**EXERCISE DETAILS:**
Your task is to tally the lines of the listing containing the word "Given" and report the figure alone.

|---|

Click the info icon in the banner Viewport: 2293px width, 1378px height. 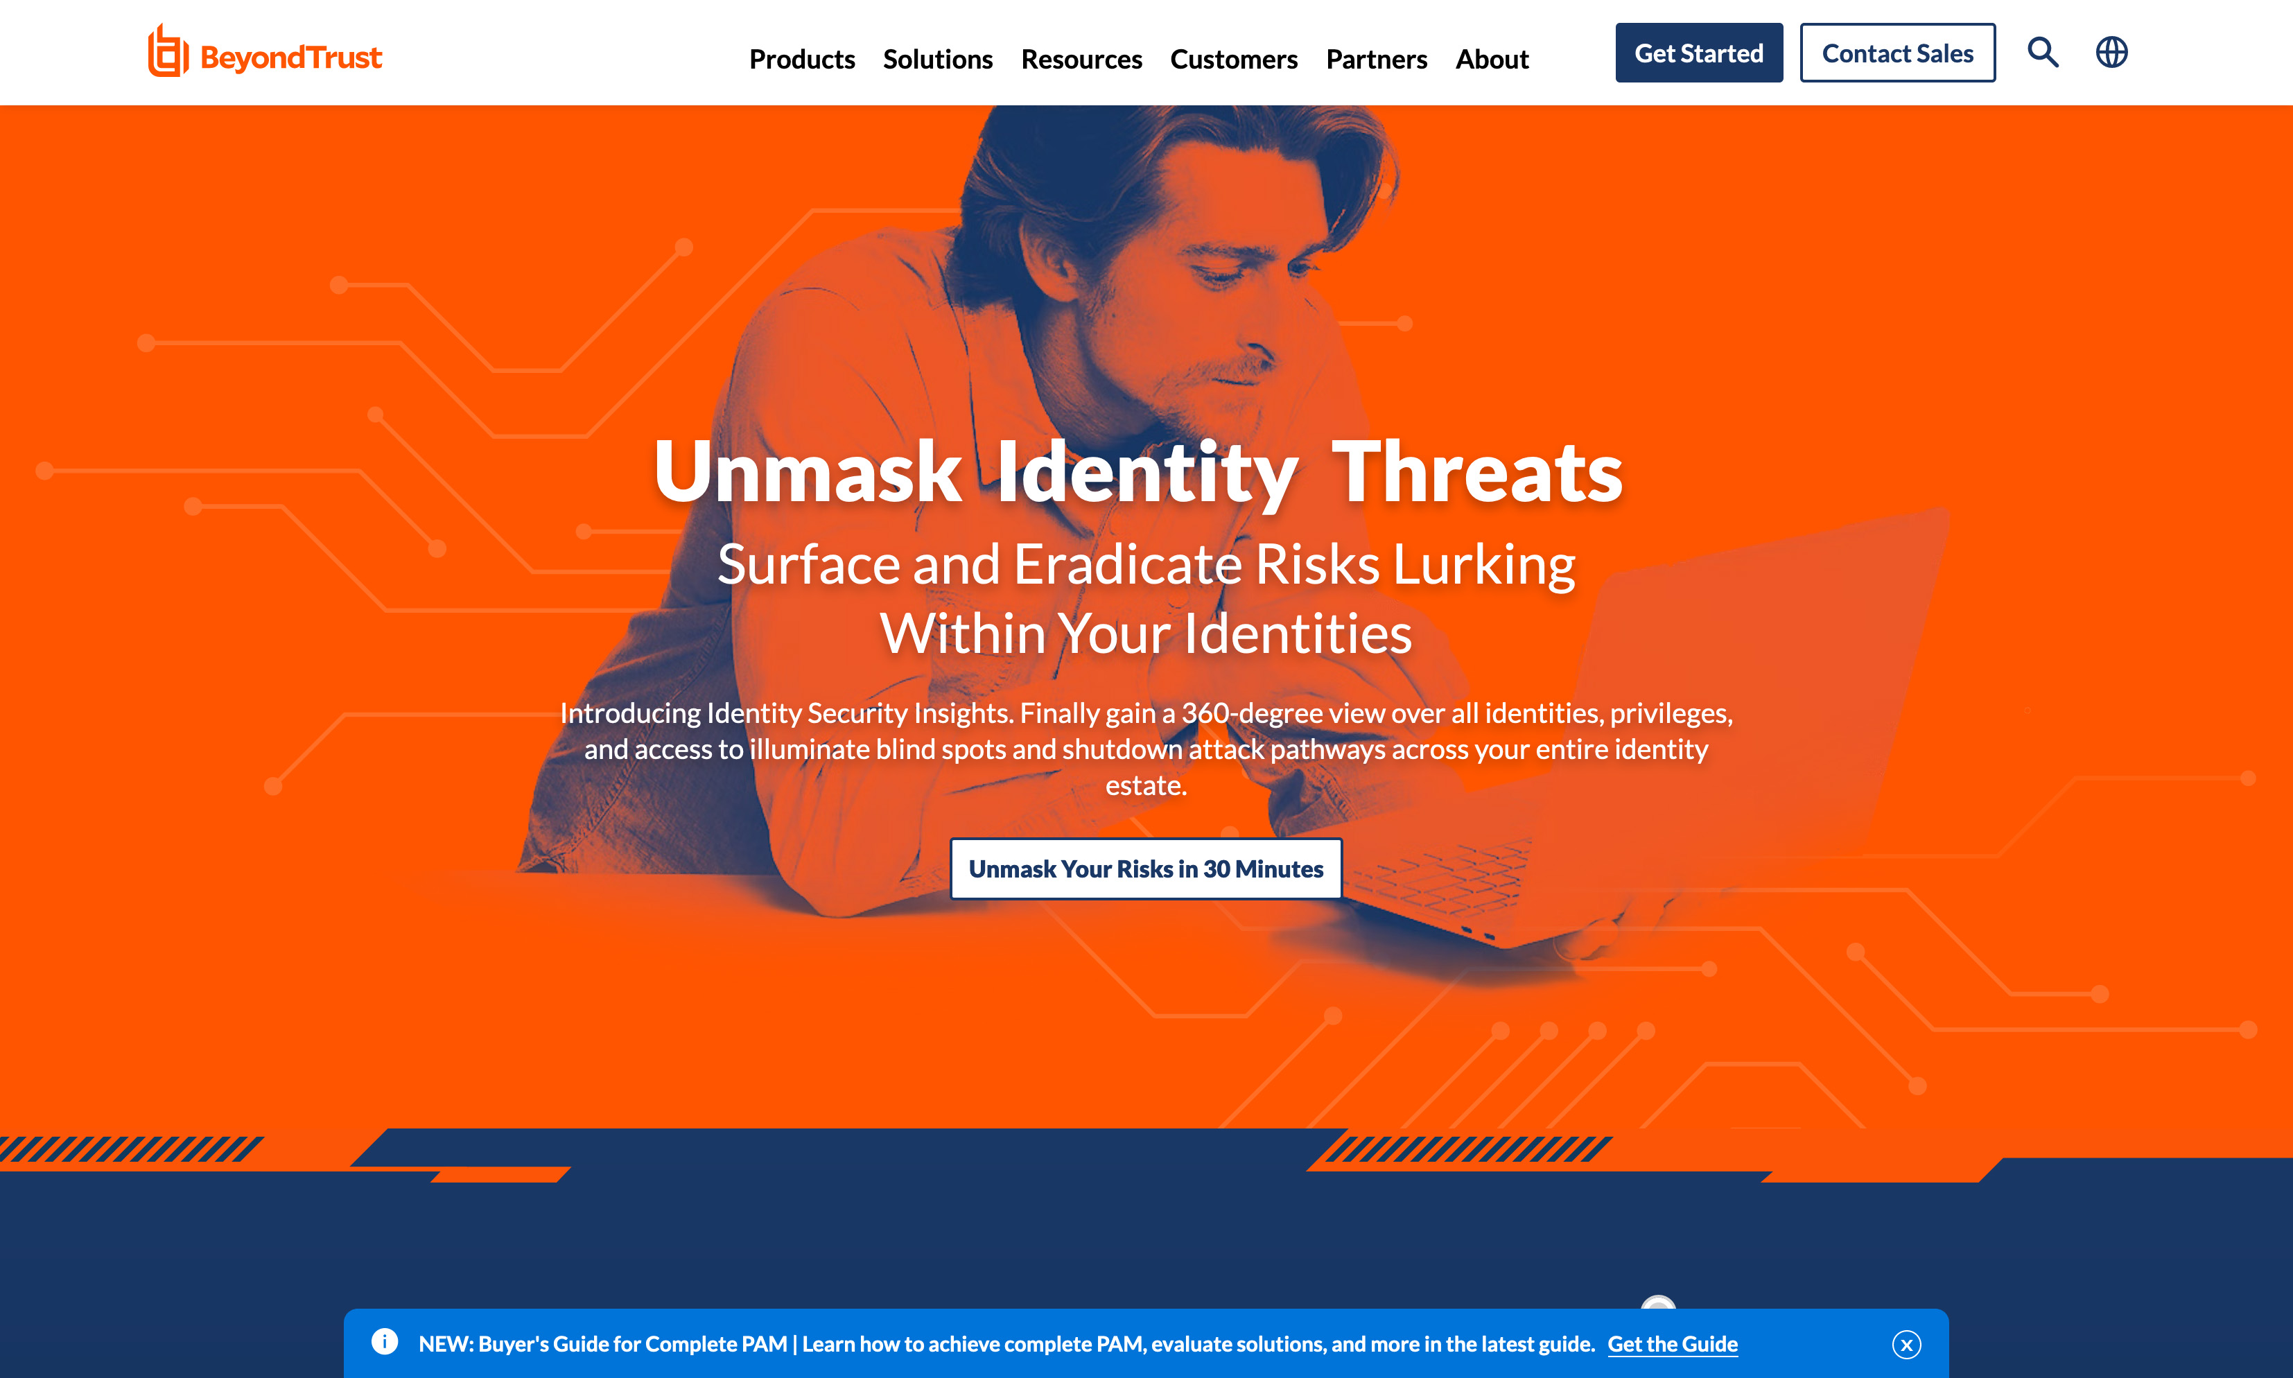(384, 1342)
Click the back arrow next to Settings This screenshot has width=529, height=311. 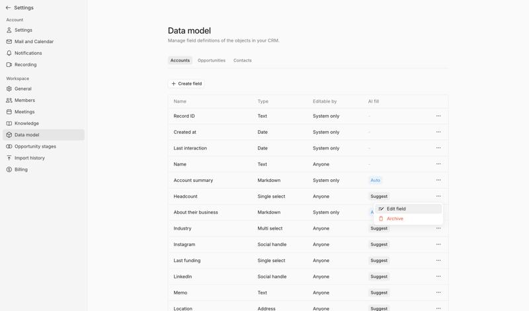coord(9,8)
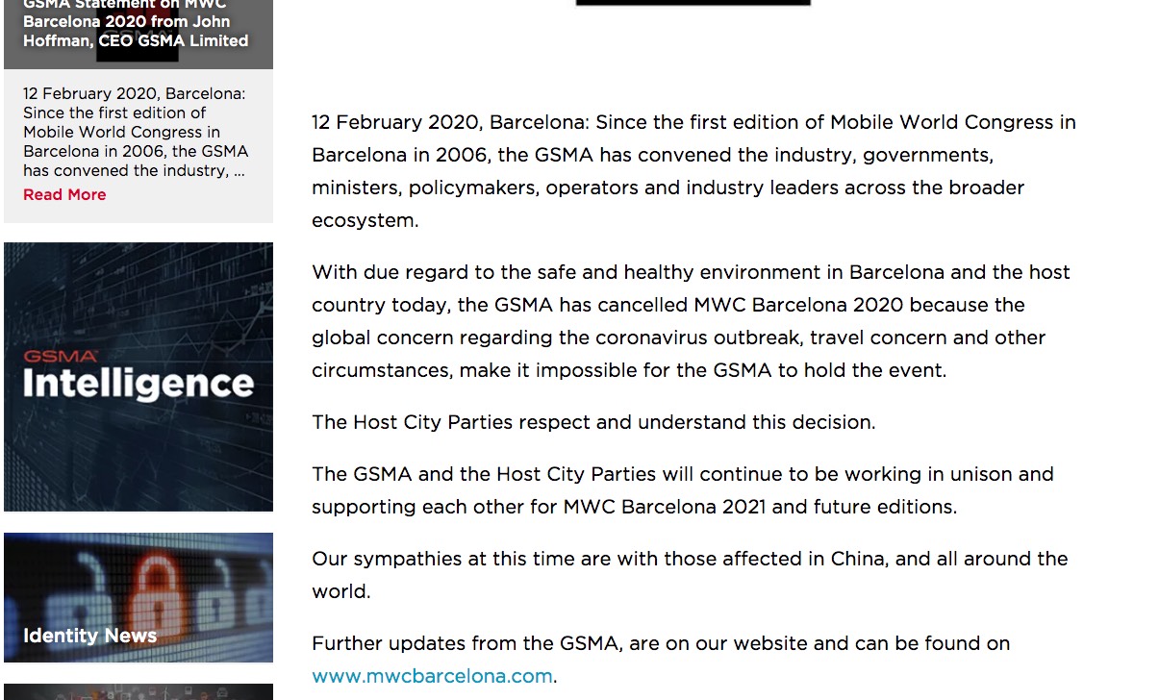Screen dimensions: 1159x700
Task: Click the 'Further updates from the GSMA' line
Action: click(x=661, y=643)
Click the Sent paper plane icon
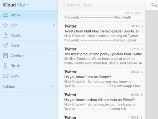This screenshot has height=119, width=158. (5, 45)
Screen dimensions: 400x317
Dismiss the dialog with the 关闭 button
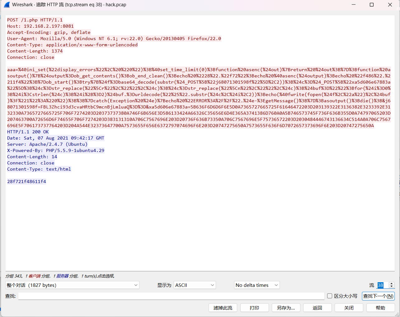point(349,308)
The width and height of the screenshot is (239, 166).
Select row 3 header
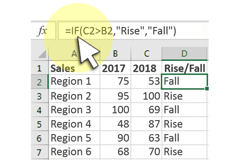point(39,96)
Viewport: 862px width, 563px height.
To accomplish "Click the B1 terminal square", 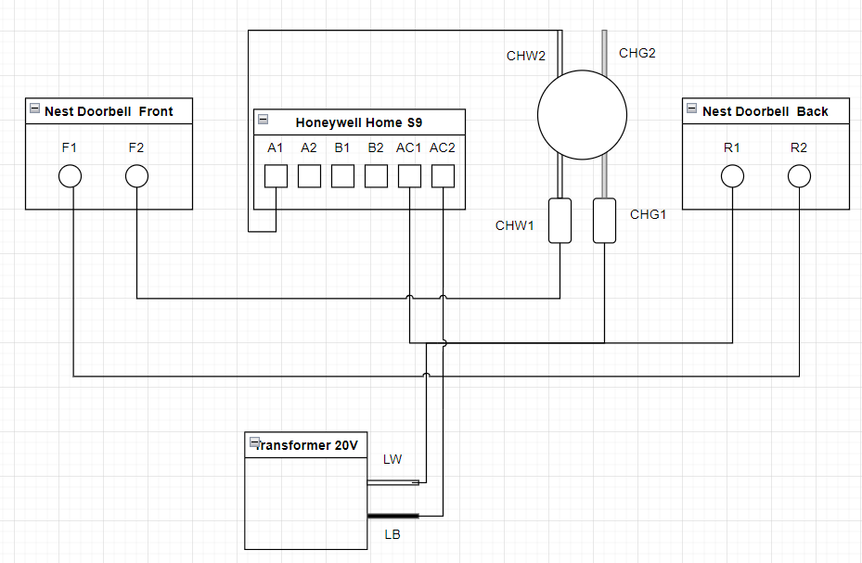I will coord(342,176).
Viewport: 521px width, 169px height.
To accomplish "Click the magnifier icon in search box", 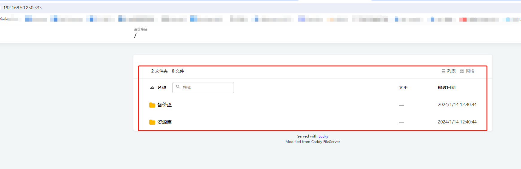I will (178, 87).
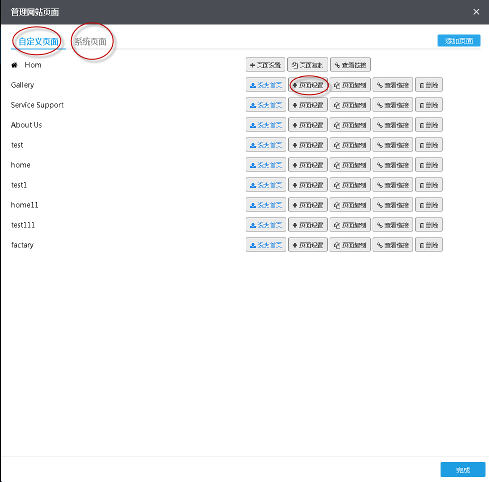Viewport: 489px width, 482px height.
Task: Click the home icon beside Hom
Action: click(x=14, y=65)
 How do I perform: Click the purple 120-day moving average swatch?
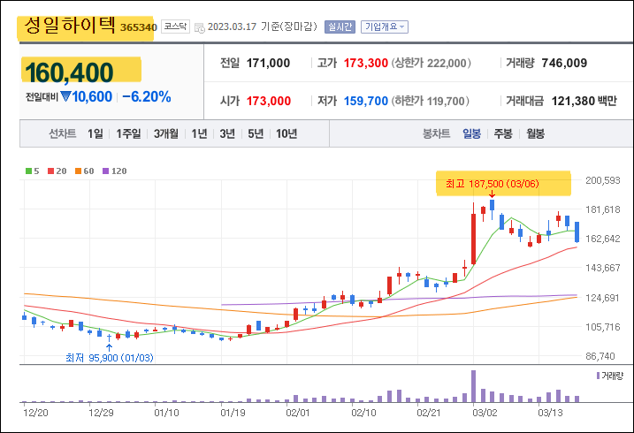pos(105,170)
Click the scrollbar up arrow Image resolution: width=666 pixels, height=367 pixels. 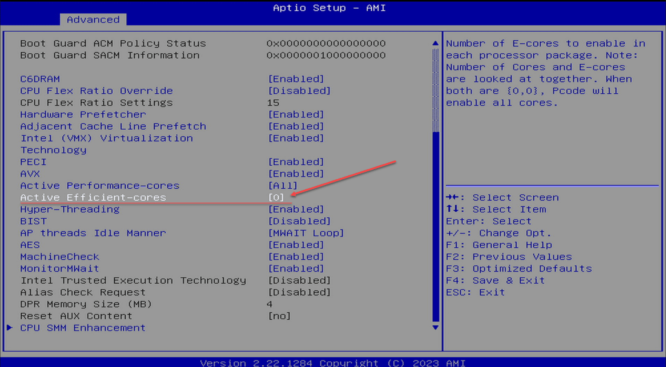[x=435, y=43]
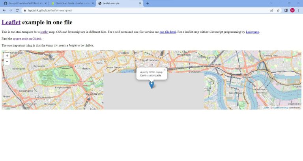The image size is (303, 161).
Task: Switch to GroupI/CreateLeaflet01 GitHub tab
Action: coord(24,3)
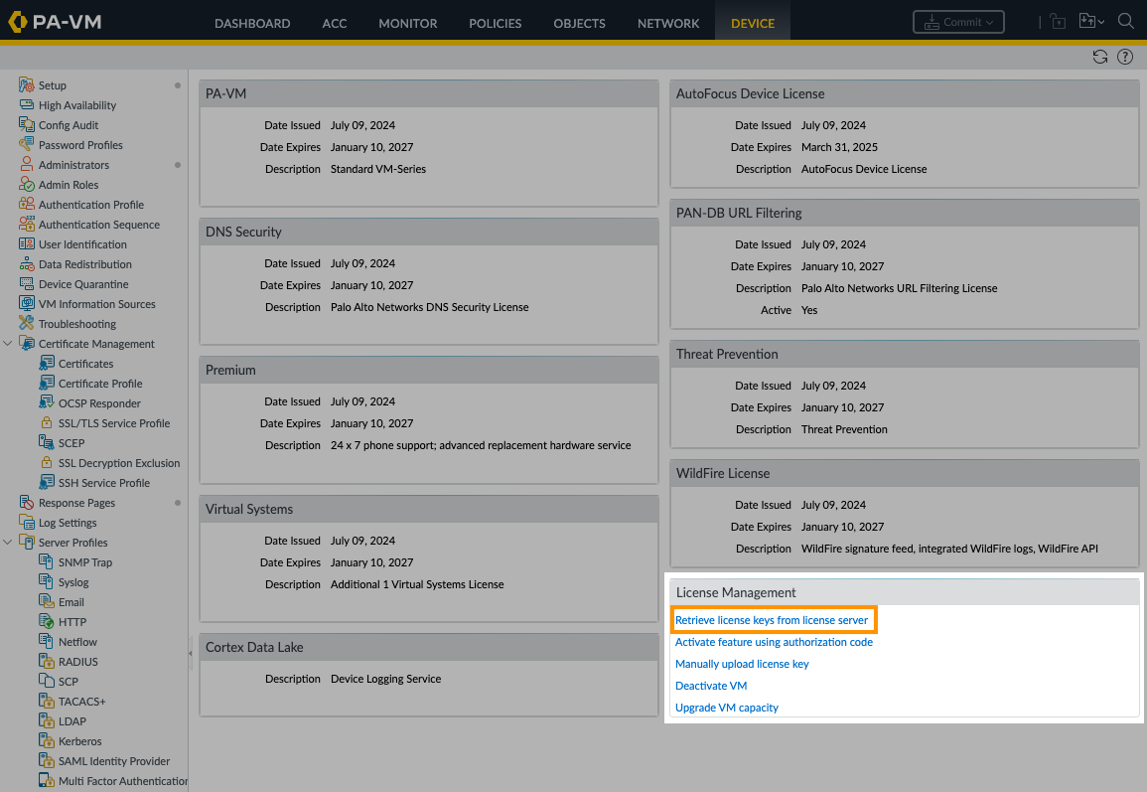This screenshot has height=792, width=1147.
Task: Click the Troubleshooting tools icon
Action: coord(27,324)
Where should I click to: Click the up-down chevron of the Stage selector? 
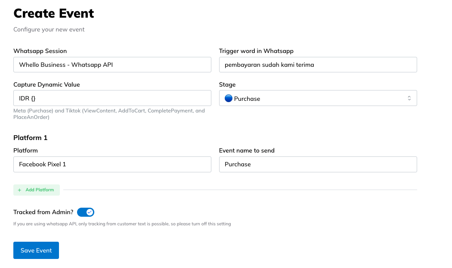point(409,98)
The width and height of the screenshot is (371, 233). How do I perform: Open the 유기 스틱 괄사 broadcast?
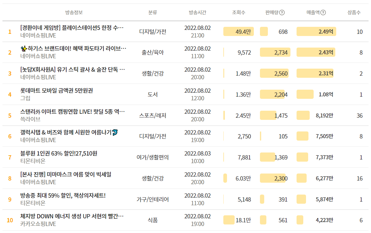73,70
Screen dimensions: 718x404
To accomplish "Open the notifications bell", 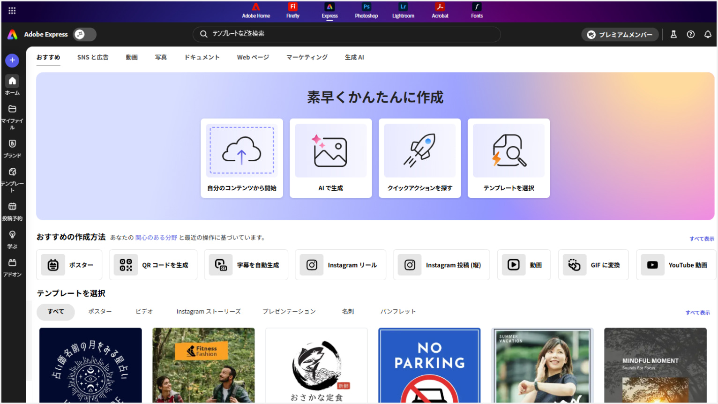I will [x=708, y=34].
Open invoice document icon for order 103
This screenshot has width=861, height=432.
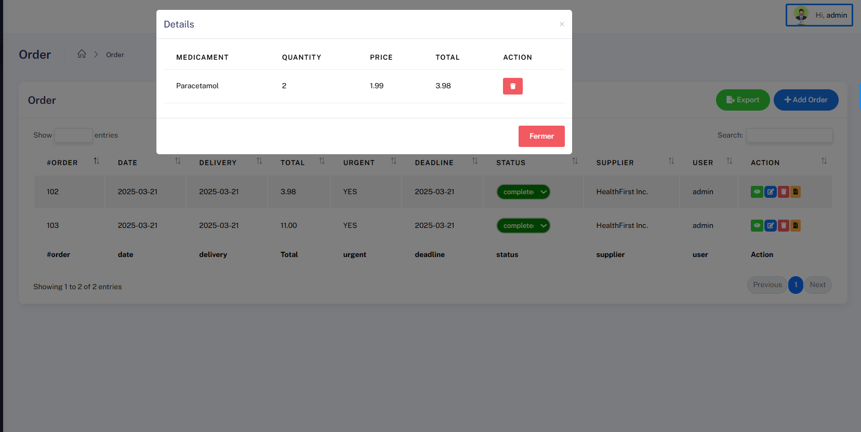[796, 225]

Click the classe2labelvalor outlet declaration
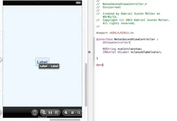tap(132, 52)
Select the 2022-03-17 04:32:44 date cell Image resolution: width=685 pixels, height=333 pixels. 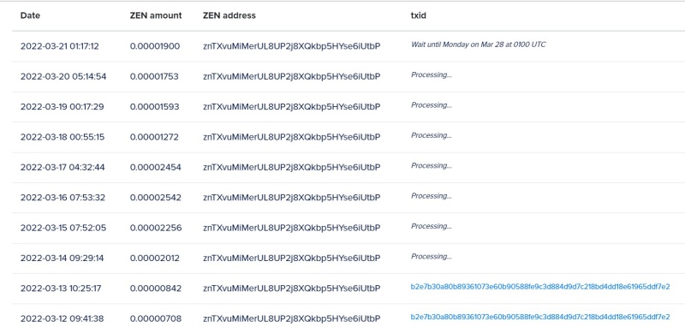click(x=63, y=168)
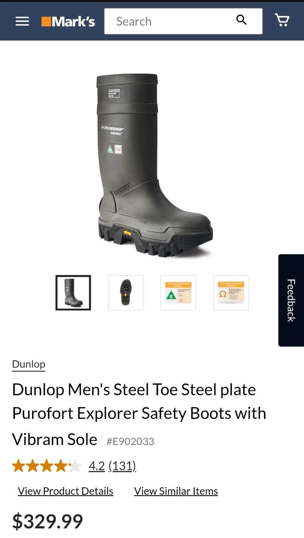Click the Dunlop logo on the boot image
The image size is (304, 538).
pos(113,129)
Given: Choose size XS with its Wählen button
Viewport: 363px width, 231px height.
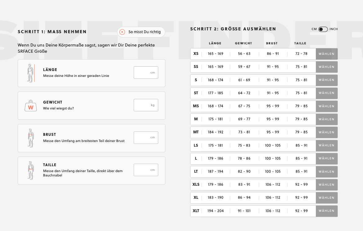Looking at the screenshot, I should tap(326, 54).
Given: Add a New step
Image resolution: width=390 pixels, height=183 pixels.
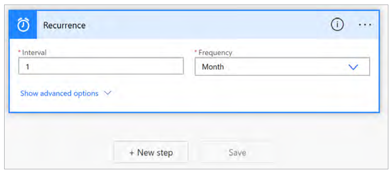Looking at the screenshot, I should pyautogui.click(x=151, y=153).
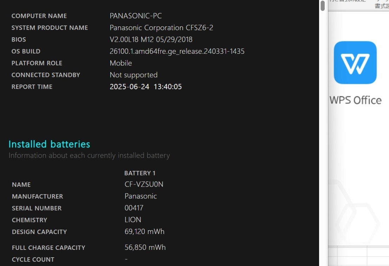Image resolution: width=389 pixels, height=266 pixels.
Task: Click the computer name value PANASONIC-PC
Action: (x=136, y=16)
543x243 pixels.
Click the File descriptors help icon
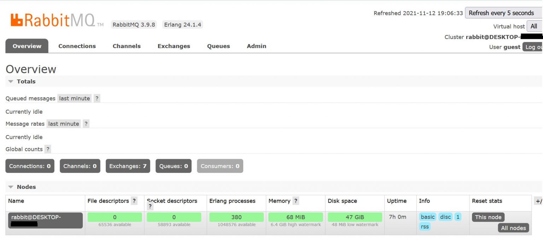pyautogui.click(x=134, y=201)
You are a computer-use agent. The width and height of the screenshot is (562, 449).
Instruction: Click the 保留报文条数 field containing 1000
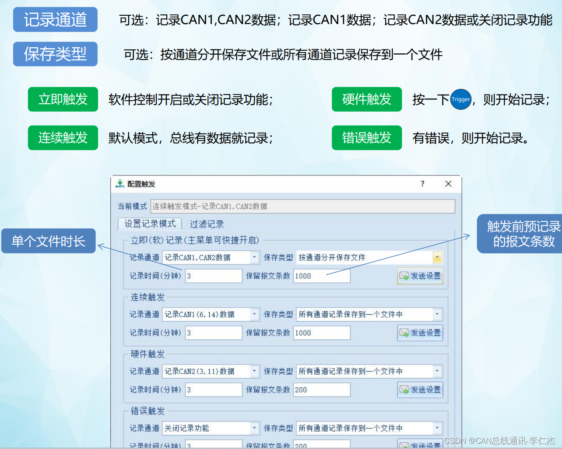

|---|

**RESPONSE BOX:**
2